EXERCISE PASSAGE ->
- Opening Delimiter -
For many this question will not arise, as they're obliged to use C++
for project or job reasons. For the rest of us, there are some good
(albeit not great) reasons as to why you should use C++:
- I/O handling streams that (compared with
stdio) are robust, typesafe, fast and extensible.
- exceptions, which allows you to code for success instead of
failure (see below).
- a workable (although not brilliant) object system that gives
modularity and reusability. (Although possible in C these
features are more accessible and sophisticated in C++.)
- cleaner memory handling with new and delete.
- stronger type checking.
- const and inline declarations which allow a
decreased reliance on the preprocessor for constants and
macros. (Note const is available if infrequently used
in ANSI C and inline is present in some
implementations. See below for some caveats about their use in
C++.)
- ready availability of a wide range of high quality class
libraries.
- a large language compatibility (and "programmer
compatibility" [15]) with C.
Books and Pointers
There are a lot of very bad C++ books available, that are not
only poorly written but just plain incorrect. Therefore it is
recommended that you mainly use books on which you can get a
recommendation. The books you might find use for can be
broken down into three classes:
- Introductory texts (for learning the language) comprise the
most crowded sector of the market and also represent some of the
worst written. Exceptions include Stevens [1], Lippman [15],
Dewhurst and Stark [16], Satir and Brown [4].
- There's less choice amongst the core reference material (for
getting precise language specs and syntax). Unfortunately for
those of us spoilt by the excellent examples available for C
(Kernighan and Ritchie et al.) Stroustrup [2] and Ellis and
Stroustrup (or ARM) [3] are abominably written. Although these
are the definitive references, we suggest consulting them only in
an emergency or when 'lesser' texts disagree. Also of use is
Cline and Lomow [5], Plauger [29], and - of course - the draft
standard [30].
- Once you know C++, the nest step is to become good at it and
there are some very astute "style" guides around to provide sage
advice. McConnell [6] although not specifically about C++ is
such a wealth of information and good practices that everyone
should read it, if not own a copy. Highly recommended and
specifically about C++ are Saks and Plum [7], Horstmann [8],
Cargill [14], Meyer [10], Ellemtel [20], Taligent [31] and at
advanced levels Coplien [17].
- Closing Delimiter -
RECORDED INFORMATION ->
- Opening Delimiter -
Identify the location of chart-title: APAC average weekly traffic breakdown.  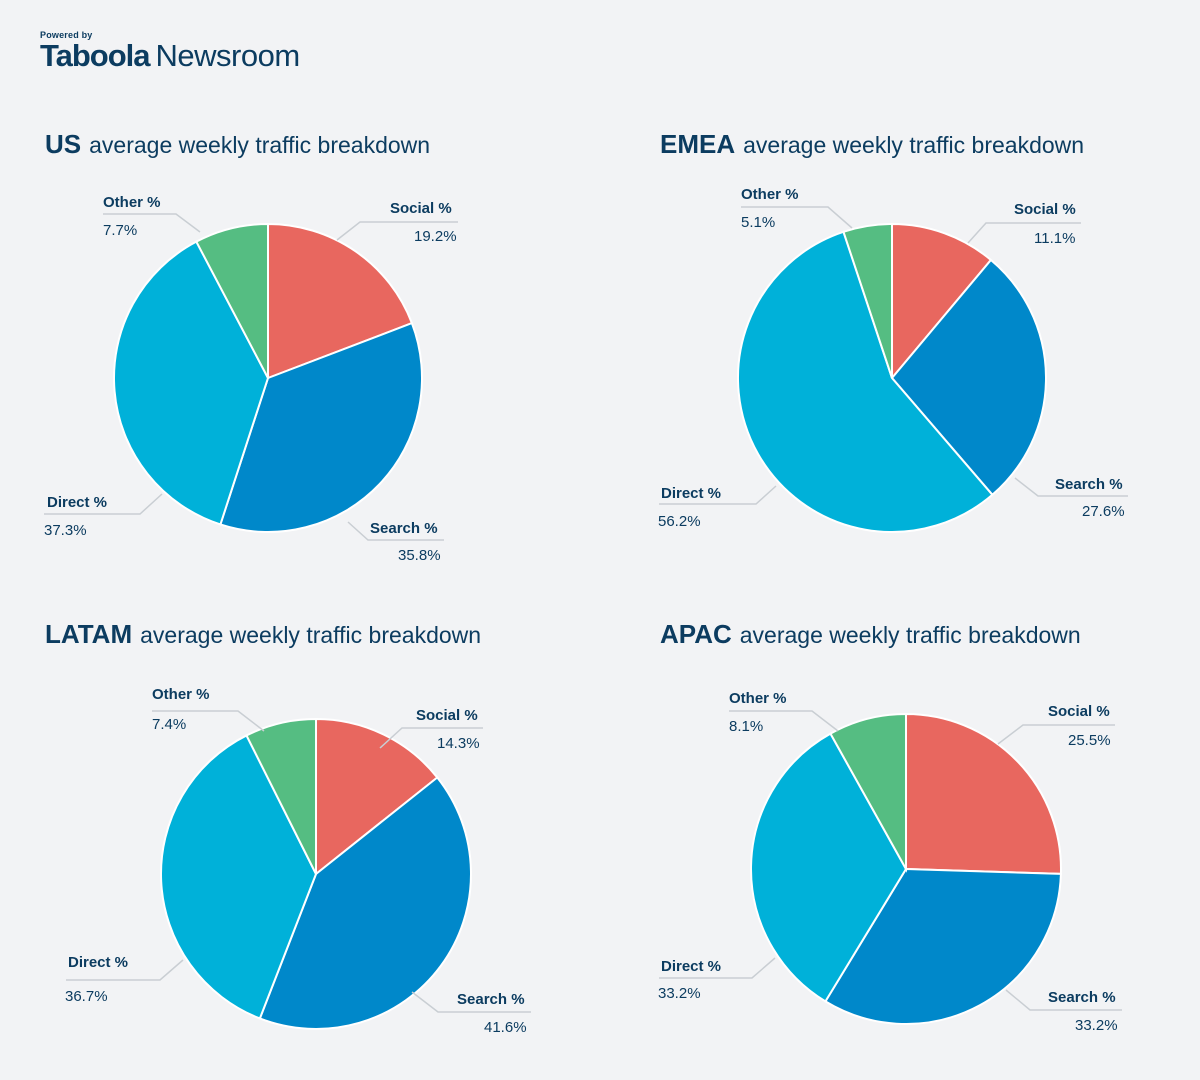
(870, 634).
- Closing Delimiter -
TASK DIRECTIONS -> Return everything from "- const and" down to "[15]) with C." in the C++ passage above, copied word for word.

ANSWER TO THIS EXERCISE ->
- const and inline declarations which allow a
decreased reliance on the preprocessor for constants and
macros. (Note const is available if infrequently used
in ANSI C and inline is present in some
implementations. See below for some caveats about their use in
C++.)
- ready availability of a wide range of high quality class
libraries.
- a large language compatibility (and "programmer
compatibility" [15]) with C.